(Element and text position data)
━━━━━━━━━━━━━━━━━━━━━━━━━━━━━━

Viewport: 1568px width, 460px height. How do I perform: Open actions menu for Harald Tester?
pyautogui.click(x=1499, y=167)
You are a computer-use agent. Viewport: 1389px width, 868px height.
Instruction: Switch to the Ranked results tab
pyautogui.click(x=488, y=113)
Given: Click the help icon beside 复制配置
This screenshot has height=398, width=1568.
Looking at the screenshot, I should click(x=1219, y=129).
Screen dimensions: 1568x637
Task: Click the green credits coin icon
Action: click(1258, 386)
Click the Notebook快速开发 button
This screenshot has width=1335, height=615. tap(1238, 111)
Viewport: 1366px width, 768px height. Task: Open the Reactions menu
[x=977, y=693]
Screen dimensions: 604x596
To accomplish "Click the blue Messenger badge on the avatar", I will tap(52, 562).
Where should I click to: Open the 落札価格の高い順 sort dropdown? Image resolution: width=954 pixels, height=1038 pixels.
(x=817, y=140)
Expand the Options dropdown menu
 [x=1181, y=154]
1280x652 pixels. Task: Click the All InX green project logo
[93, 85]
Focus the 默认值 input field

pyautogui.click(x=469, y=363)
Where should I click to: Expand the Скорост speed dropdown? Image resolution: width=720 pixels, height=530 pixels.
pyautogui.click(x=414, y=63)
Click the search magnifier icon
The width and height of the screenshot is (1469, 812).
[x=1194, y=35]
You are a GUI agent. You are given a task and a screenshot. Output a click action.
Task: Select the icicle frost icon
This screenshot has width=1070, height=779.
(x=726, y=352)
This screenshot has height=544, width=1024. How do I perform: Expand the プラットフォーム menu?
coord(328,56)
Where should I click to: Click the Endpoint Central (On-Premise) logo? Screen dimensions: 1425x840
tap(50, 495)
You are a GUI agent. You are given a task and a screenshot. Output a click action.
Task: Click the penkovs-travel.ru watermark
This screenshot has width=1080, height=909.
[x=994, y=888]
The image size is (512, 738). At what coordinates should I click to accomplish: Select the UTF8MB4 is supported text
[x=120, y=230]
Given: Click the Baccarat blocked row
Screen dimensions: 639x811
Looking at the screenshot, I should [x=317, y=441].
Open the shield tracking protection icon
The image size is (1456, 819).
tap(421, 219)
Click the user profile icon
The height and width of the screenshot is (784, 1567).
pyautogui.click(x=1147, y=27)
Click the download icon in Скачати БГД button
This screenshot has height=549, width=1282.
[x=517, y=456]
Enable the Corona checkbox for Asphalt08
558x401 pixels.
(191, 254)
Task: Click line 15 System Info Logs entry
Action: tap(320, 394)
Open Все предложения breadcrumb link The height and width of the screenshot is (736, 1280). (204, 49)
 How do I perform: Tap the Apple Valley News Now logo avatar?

━━━━━━━━━━━━━━━━━━━━━━━━━━━━━━

### REQUEST
Please give the records again with "Viewport" swapped for "Display" everywhere, changing nothing else.

### RESULT OF THE TASK
Display: 1568px width, 460px height. How do I perform: Open actions menu for Harald Tester?
pyautogui.click(x=1499, y=167)
You are a computer-use agent. Display: 1389px width, 868px height.
Instruction: Switch to the Ranked results tab
pyautogui.click(x=488, y=113)
Given: Click the help icon beside 复制配置
This screenshot has height=398, width=1568.
Looking at the screenshot, I should click(x=1219, y=129).
Screen dimensions: 1568x637
Task: Click the green credits coin icon
Action: click(1258, 386)
Click the Notebook快速开发 button
This screenshot has width=1335, height=615. tap(1238, 111)
Display: 1366px width, 768px height. Task: Open the Reactions menu
[x=977, y=693]
Screen dimensions: 604x596
To accomplish "Click the blue Messenger badge on the avatar", I will tap(52, 562).
Where should I click to: Open the 落札価格の高い順 sort dropdown? Image resolution: width=954 pixels, height=1038 pixels.
(x=817, y=140)
Expand the Options dropdown menu
 [x=1181, y=154]
1280x652 pixels. Task: Click the All InX green project logo
[93, 85]
Focus the 默认值 input field

pyautogui.click(x=469, y=363)
Where should I click to: Expand the Скорост speed dropdown? Image resolution: width=720 pixels, height=530 pixels.
pyautogui.click(x=414, y=63)
Click the search magnifier icon
The width and height of the screenshot is (1469, 812).
[x=1194, y=35]
You are a GUI agent. You are given a task and a screenshot. Output a click action.
Task: Select the icicle frost icon
This screenshot has width=1070, height=779.
(x=726, y=352)
This screenshot has height=544, width=1024. How do I perform: Expand the プラットフォーム menu?
coord(328,56)
Where should I click to: Click the Endpoint Central (On-Premise) logo? Screen dimensions: 1425x840
tap(50, 495)
You are a GUI agent. You are given a task and a screenshot. Output a click action.
Task: Click the penkovs-travel.ru watermark
This screenshot has width=1080, height=909.
[x=994, y=888]
The image size is (512, 738). At what coordinates should I click to accomplish: Select the UTF8MB4 is supported text
[x=120, y=230]
Given: Click the Baccarat blocked row
Screen dimensions: 639x811
Looking at the screenshot, I should [x=317, y=441].
Open the shield tracking protection icon
The image size is (1456, 819).
tap(421, 219)
Click the user profile icon
The height and width of the screenshot is (784, 1567).
pyautogui.click(x=1147, y=27)
Click the download icon in Скачати БГД button
This screenshot has height=549, width=1282.
[x=517, y=456]
Enable the Corona checkbox for Asphalt08
558x401 pixels.
(191, 254)
Task: Click line 15 System Info Logs entry
Action: tap(320, 394)
Open Все предложения breadcrumb link The height and width of the screenshot is (736, 1280). (204, 49)
 How do I perform: Tap the Apple Valley News Now logo avatar?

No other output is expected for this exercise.